Records supplied:
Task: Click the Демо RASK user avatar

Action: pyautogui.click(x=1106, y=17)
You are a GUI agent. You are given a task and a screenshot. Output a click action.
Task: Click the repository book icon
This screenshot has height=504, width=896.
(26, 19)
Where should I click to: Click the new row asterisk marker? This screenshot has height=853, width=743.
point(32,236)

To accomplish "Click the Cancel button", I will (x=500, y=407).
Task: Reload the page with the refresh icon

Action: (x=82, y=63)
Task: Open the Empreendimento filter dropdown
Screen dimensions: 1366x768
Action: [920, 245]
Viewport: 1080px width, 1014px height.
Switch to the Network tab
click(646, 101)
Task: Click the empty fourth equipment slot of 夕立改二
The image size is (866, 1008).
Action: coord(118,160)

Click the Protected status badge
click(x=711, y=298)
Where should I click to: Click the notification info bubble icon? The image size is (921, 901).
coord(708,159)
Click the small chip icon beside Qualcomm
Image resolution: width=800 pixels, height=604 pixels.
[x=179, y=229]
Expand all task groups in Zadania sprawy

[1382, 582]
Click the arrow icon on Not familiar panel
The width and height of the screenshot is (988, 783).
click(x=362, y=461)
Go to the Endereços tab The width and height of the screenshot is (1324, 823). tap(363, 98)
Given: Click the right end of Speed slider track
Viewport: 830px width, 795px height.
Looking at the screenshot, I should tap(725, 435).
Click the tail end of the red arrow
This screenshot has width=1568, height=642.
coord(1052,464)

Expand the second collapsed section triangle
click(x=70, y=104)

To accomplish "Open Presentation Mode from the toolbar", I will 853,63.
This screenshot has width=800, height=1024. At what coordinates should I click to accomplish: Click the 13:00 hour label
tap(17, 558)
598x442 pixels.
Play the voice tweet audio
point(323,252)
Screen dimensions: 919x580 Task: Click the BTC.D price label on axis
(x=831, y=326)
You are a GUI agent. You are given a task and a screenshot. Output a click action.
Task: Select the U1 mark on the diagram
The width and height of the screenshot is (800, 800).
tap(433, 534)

What is needed: Retype the records above, but only those lines that fall between the line containing "Task: Reload the page with the refresh icon" and the line containing "Given: Click the", with both of those lines included, exactly as written.

Output below:
Task: Reload the page with the refresh icon

Action: (x=82, y=63)
Task: Open the Empreendimento filter dropdown
Screen dimensions: 1366x768
Action: [920, 245]
Viewport: 1080px width, 1014px height.
Switch to the Network tab
click(646, 101)
Task: Click the empty fourth equipment slot of 夕立改二
The image size is (866, 1008).
Action: coord(118,160)

Click the Protected status badge
click(x=711, y=298)
Where should I click to: Click the notification info bubble icon? The image size is (921, 901).
coord(708,159)
Click the small chip icon beside Qualcomm
Image resolution: width=800 pixels, height=604 pixels.
[x=179, y=229]
Expand all task groups in Zadania sprawy

[1382, 582]
Click the arrow icon on Not familiar panel
The width and height of the screenshot is (988, 783).
click(x=362, y=461)
Go to the Endereços tab The width and height of the screenshot is (1324, 823). tap(363, 98)
Given: Click the right end of Speed slider track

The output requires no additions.